Stored items:
------------------------------

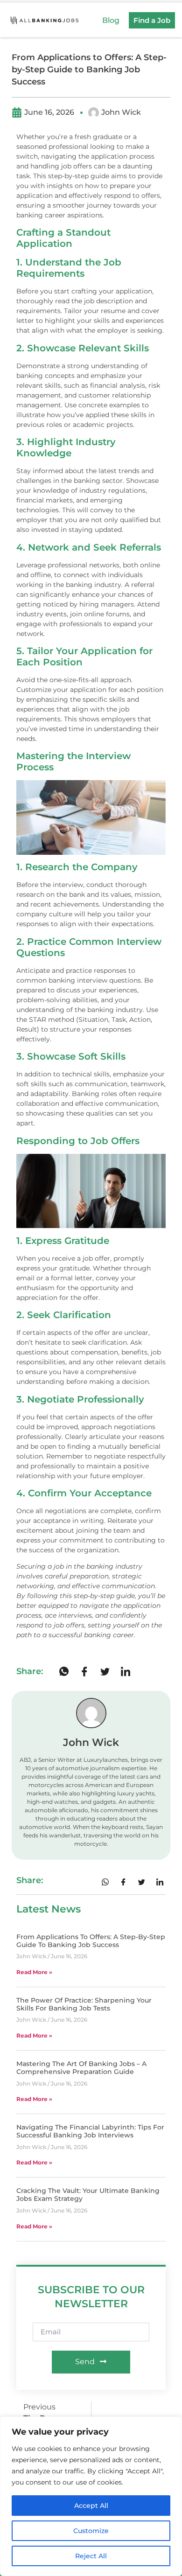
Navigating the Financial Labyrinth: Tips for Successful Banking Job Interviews (90, 2131)
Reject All (91, 2556)
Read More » (34, 1972)
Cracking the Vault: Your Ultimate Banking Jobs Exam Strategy (88, 2194)
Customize (91, 2531)
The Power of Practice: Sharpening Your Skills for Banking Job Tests (84, 2004)
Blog (110, 20)
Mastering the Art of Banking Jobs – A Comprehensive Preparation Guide (81, 2067)
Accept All (91, 2505)
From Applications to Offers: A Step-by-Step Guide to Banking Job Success (90, 1941)
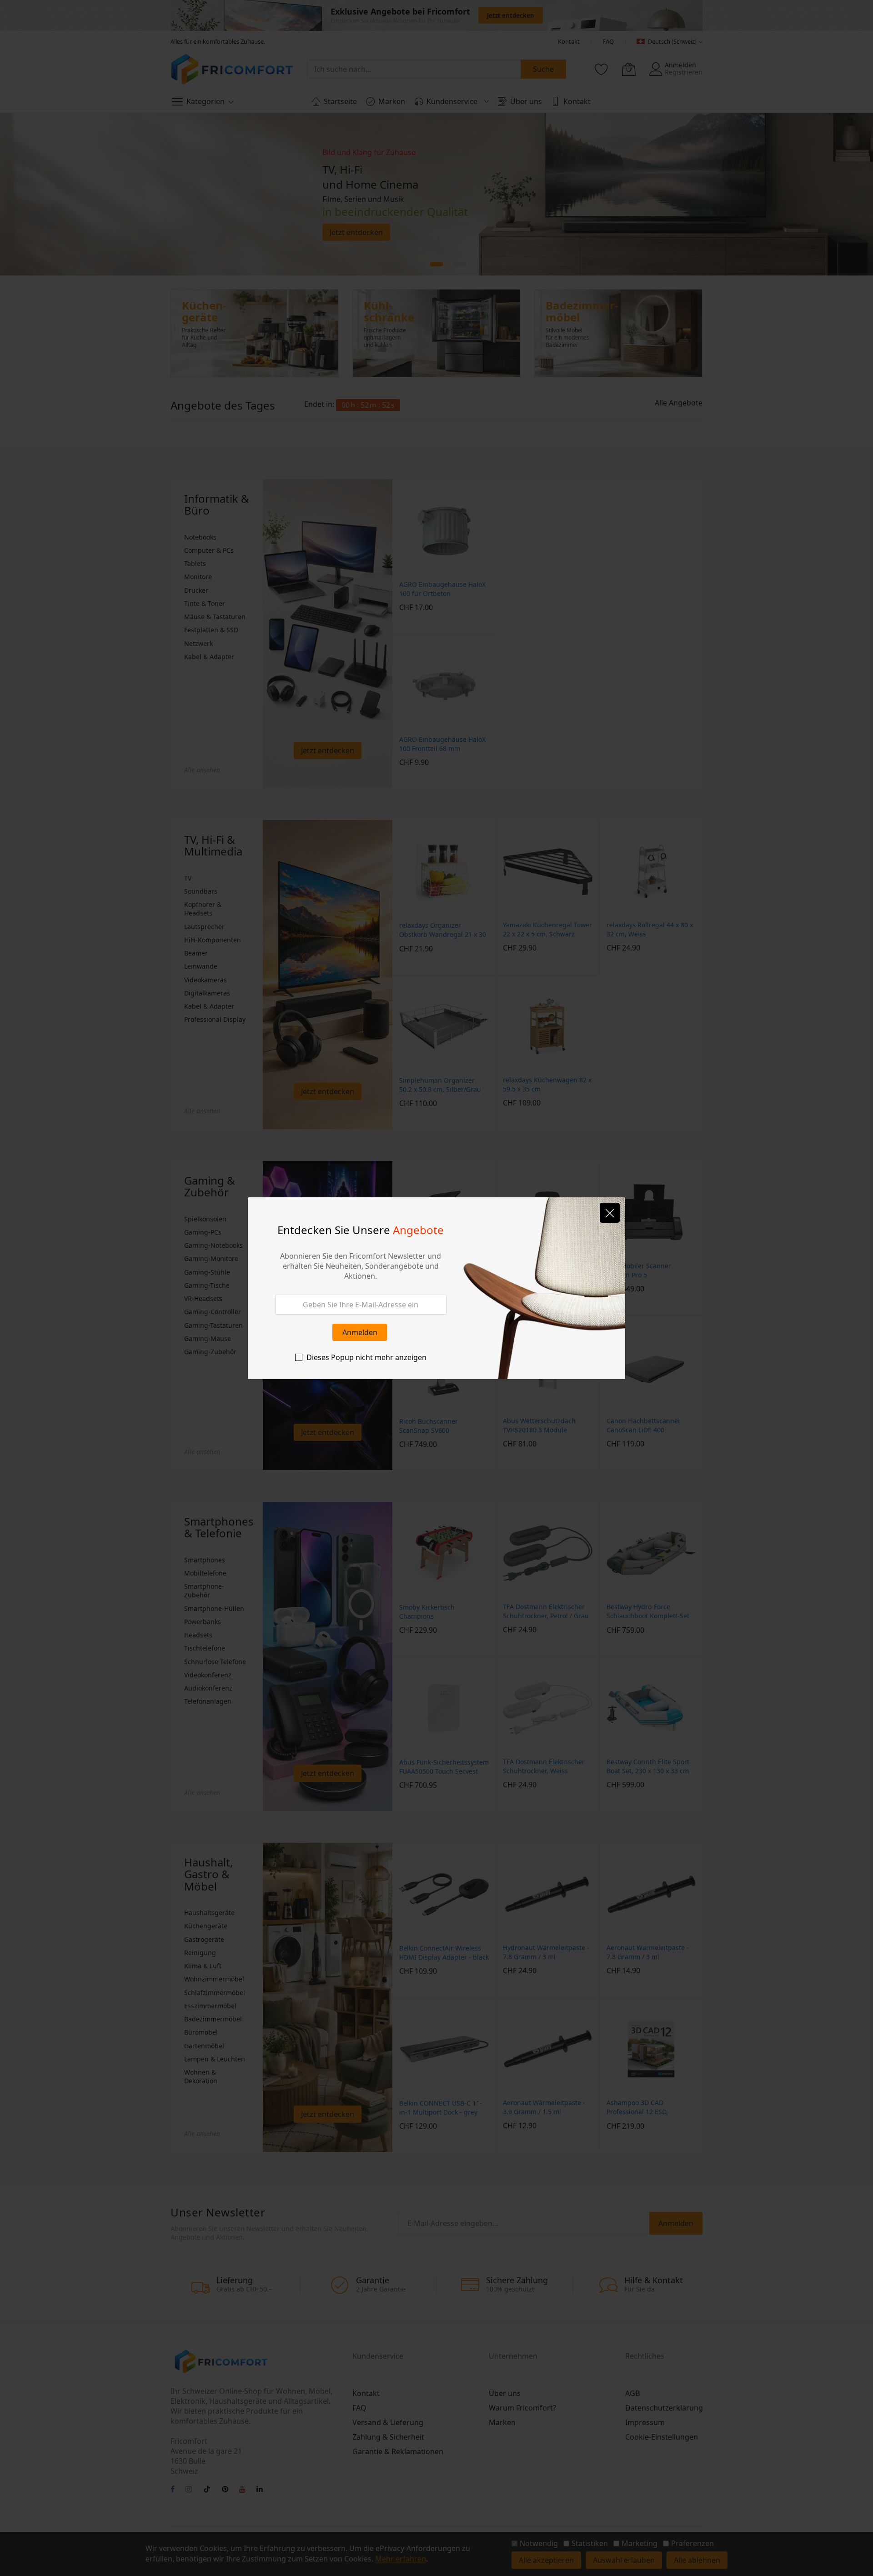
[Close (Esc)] (610, 1213)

------------------------------

THE TASK: Repeat the records above verbatim, with no pictures in the result.

OUTPUT BELOW:
Navigating the Financial Labyrinth: Tips for Successful Banking Job Interviews (90, 2131)
Reject All (91, 2556)
Read More » (34, 1972)
Cracking the Vault: Your Ultimate Banking Jobs Exam Strategy (88, 2194)
Customize (91, 2531)
The Power of Practice: Sharpening Your Skills for Banking Job Tests (84, 2004)
Blog (110, 20)
Mastering the Art of Banking Jobs – A Comprehensive Preparation Guide (81, 2067)
Accept All (91, 2505)
From Applications to Offers: A Step-by-Step Guide to Banking Job Success (90, 1941)
[Close (Esc)] (610, 1213)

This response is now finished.